REQUIRED ACTION>
After locating "Task: Toggle sorting" in the listing below, copy that line and each one after it exactly, ending with the line that has "The height and".
DATASET below:
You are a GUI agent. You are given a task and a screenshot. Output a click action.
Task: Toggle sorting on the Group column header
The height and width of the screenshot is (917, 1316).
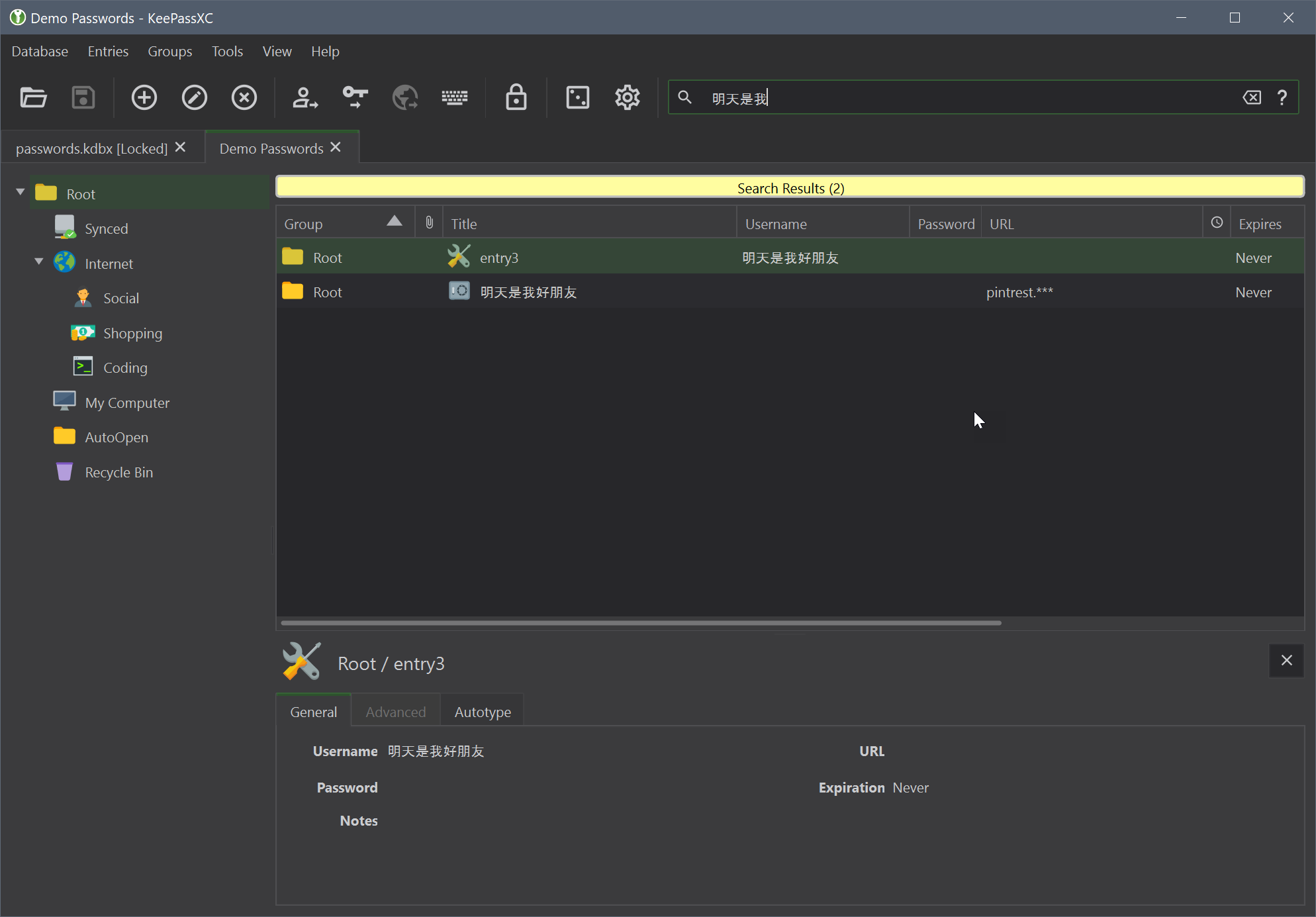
End of DATASET.
DATASET below:
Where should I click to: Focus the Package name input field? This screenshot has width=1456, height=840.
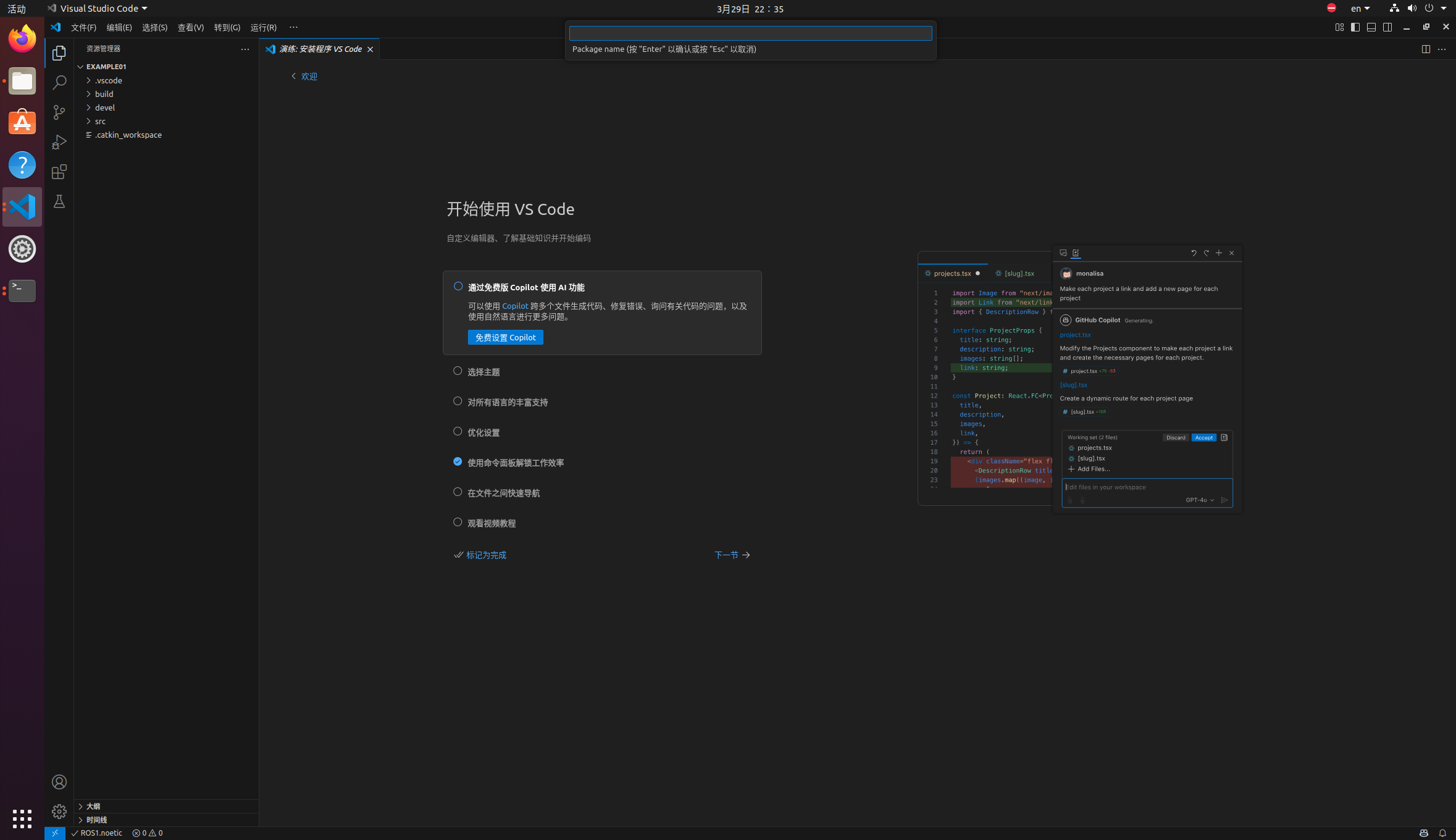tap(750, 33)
End of DATASET.
RESULT FOR THIS EXERCISE>
Task: Toggle sorting on the Group column header
The height and width of the screenshot is (917, 1316).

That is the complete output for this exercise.